PajakOnline.com—Wajib pajak yang melakukan pemindahbukuan (PBK) secara online melalui E-PBK agar memastikan untuk login akun DJP Online milik NPWP penyetor. Selain itu, wajib pajak harus memasukkan nomor transaksi penerimaan negara (NTPN) dengan benar.
Apabila pembayaran baru dilakukan, wajib pajak perlu mencoba secara berkala memasukkan NTPN. Terkadang, muncul notifikasi ‘Data NTPN Not Found’ lantaran masih dalam proses sinkronisasi.
“Cek penerbit kode billing, pastikan yang menerbitkan adalah Ditjen Pajak (DJP),” demikian penjelasan DJP melalui media sosial Twitter @kring_pajak, dikutip hari ini.
Pemindahbukuan secara online melalui aplikasi E-PBK masih terbatas.
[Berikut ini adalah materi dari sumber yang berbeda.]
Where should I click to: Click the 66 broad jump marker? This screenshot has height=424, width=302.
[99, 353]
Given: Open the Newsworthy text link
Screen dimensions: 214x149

Penggunaannya baru mencakup PBK pada NPWP yang sama; PBK atas Surat Setoran Pajak (SSP); serta PBK untuk semua jenis pajak dan jenis setoran kecuali setoran pajak dan sanksi administrasi dari hasil pemeriksaan, penegakan hukum, dan sengketa pajak.
Penjelasan DJP tersebut merupakan jawaban atas pernyataan warganet di medsos. Seorang netizen mengaku tidak bisa menggunakan E-PBK padahal sudah mendapatkan NTPN di menu Rumah Konfirmasi. Namun, notifikasi ‘Data NTPN Not Found’ justru muncul.
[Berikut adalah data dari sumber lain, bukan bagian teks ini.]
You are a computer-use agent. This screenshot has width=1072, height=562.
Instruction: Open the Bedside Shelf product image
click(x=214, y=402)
“Saya akan melakukan Pbk atas kesalahan setor STP. Mohon info kenapa saya masih belum bisa menggunakan E-PBK?” tanya wajib pajak tersebut.
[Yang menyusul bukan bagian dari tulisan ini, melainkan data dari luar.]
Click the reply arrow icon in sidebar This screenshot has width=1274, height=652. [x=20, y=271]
Sebelum menggunakan E-PBK wajib pajak perlu melakukan aktivasi menunya terlebih dulu.
Caranya, login melalui www.pajak.go.id. Gunakan nomor induk kependudukan (NIK) atau NPWP untuk login. Selanjutnya, masuk ke tab Profil DJP Online. Klik menu Aktivasi Fitur, centang
kotak E-PBK, lalu klik Ubah Fitur. Setelah berhasil melakukan aktivasi, menu E-PBK baru bisa muncul pada tab Layanan.